[Start of section]

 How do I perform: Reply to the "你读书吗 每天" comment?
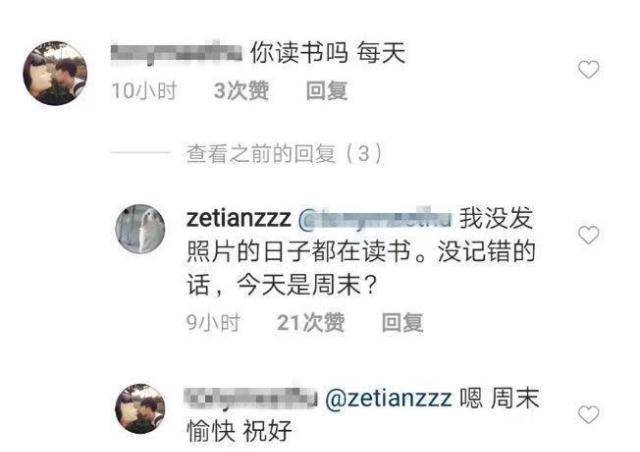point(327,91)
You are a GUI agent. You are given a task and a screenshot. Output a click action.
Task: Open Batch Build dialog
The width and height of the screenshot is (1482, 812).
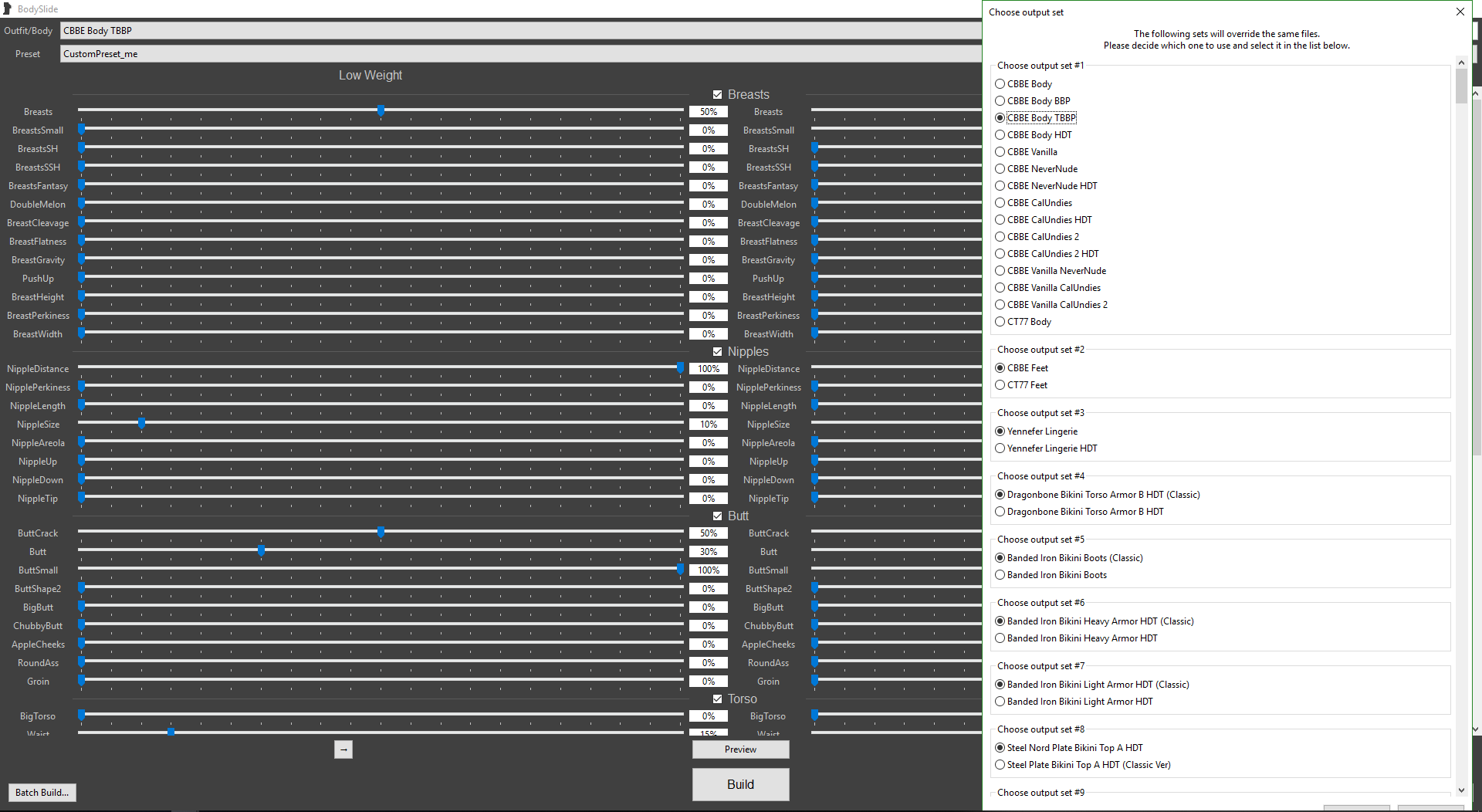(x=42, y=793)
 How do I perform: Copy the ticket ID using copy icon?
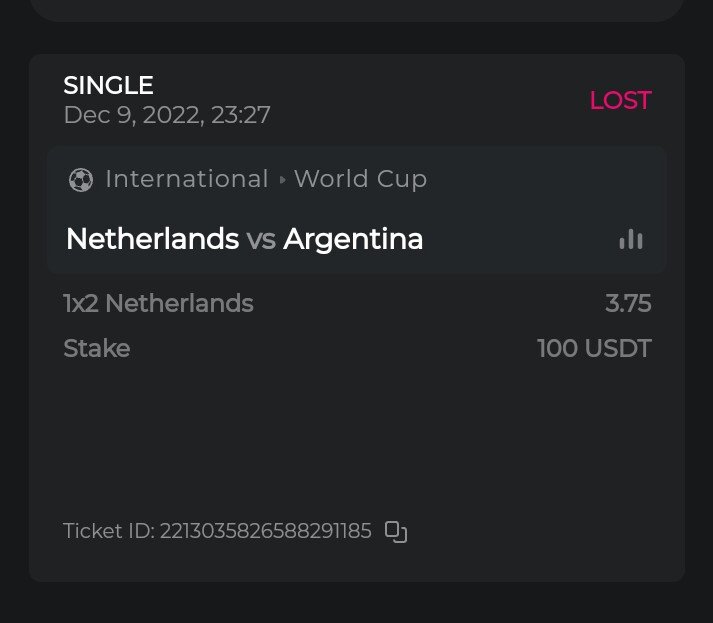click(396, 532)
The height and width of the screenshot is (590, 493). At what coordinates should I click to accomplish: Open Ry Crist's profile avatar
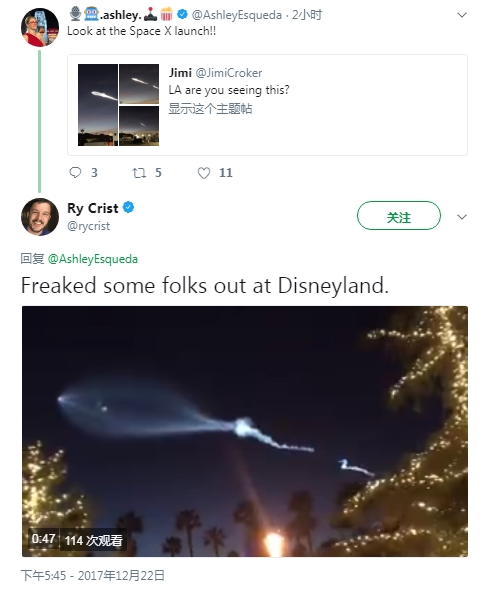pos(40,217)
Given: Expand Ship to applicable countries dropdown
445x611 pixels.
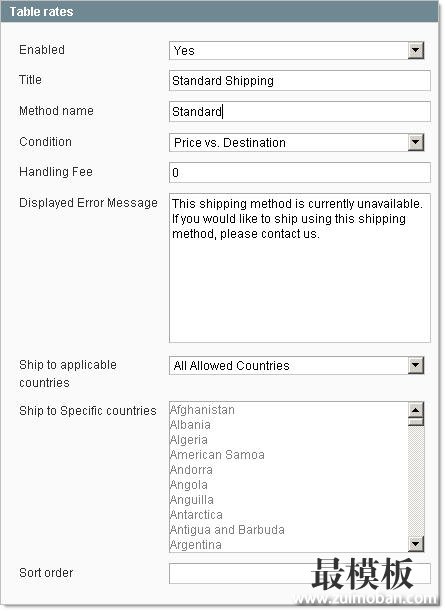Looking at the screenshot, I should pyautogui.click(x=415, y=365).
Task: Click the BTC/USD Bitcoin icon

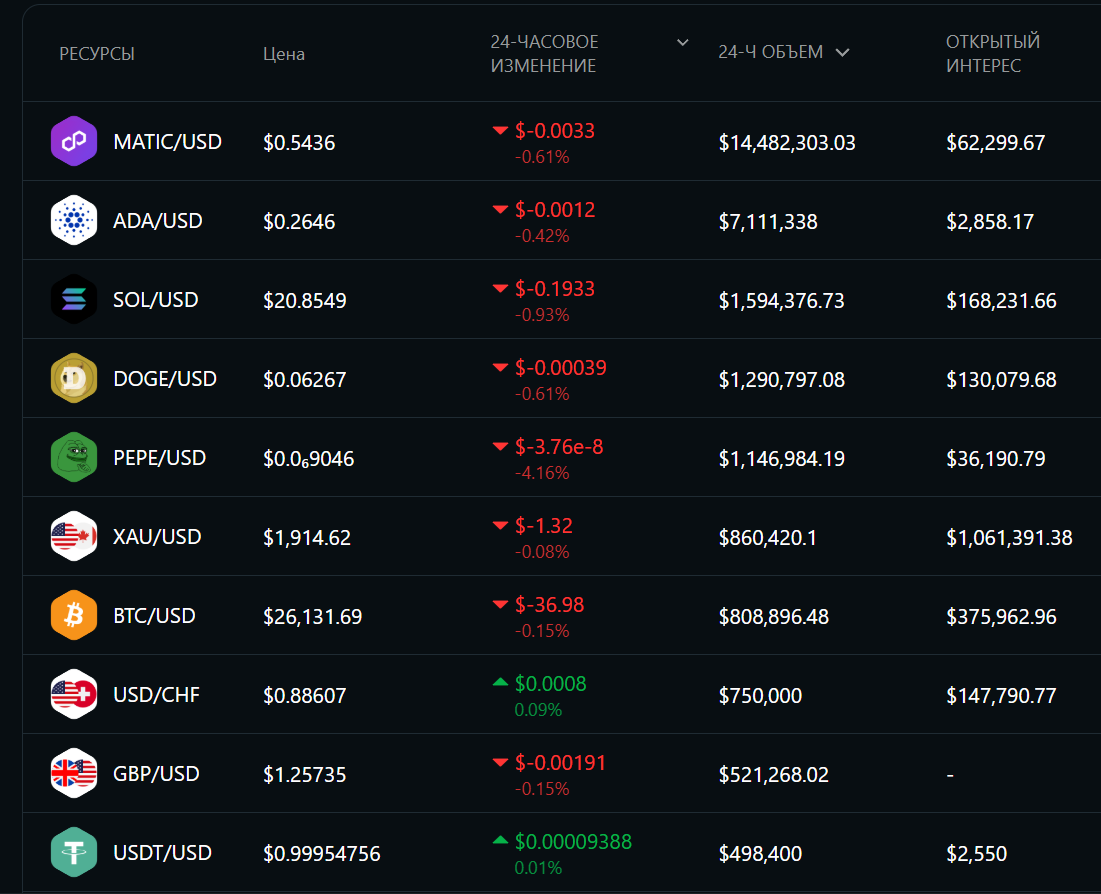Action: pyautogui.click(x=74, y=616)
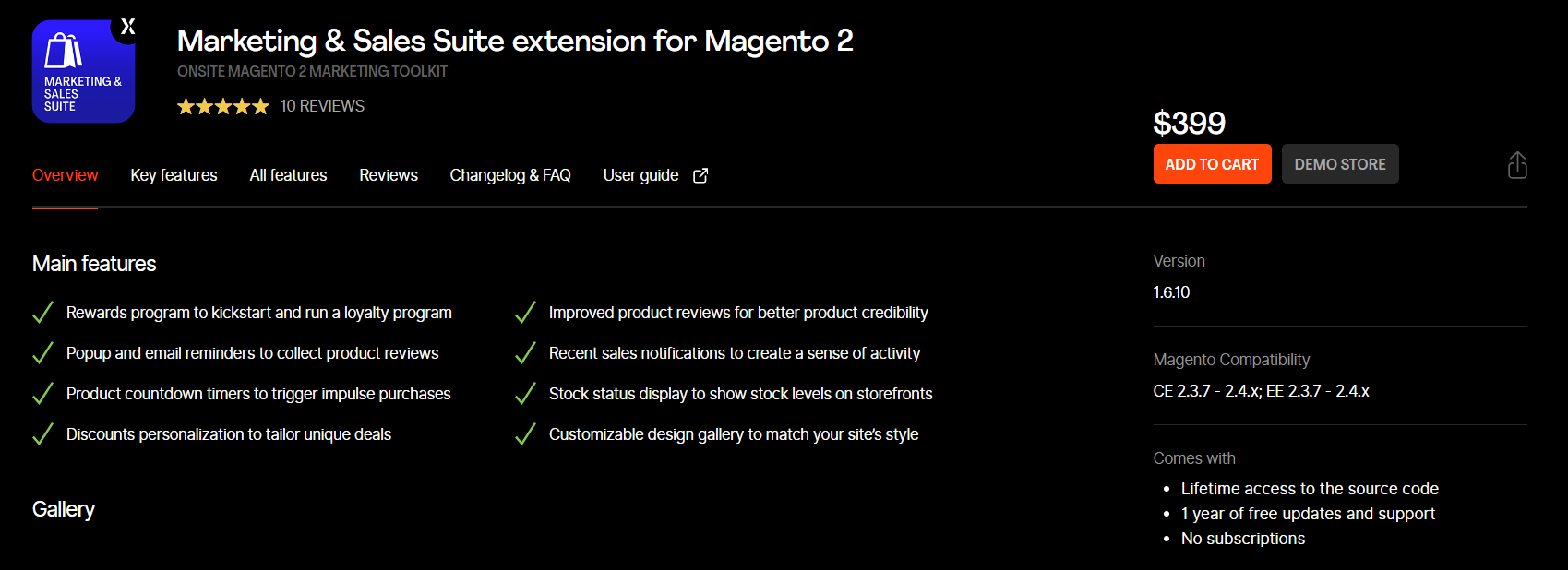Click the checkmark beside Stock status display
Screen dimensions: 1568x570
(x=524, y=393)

[End of section]

* Problem to solve *
Reproduce the whole listing verbatim. Pictures stay out of the copy.

* Response to the task *
 How do I perform: Reply to the "你读书吗 每天" comment?
point(327,91)
You are a GUI agent. You are given a task and a screenshot. Output a click action.
Task: Open Batch Build dialog
The width and height of the screenshot is (1482, 812).
(x=42, y=793)
 How do I perform: Copy the ticket ID using copy icon?
click(396, 532)
The height and width of the screenshot is (590, 493). At what coordinates should I click to accomplish: Open Ry Crist's profile avatar
pos(40,217)
Given: Expand Ship to applicable countries dropdown
445x611 pixels.
Looking at the screenshot, I should pyautogui.click(x=415, y=365).
Task: Click the BTC/USD Bitcoin icon

Action: pyautogui.click(x=74, y=616)
Click the checkmark beside Stock status display
Screen dimensions: 1568x570
(x=524, y=393)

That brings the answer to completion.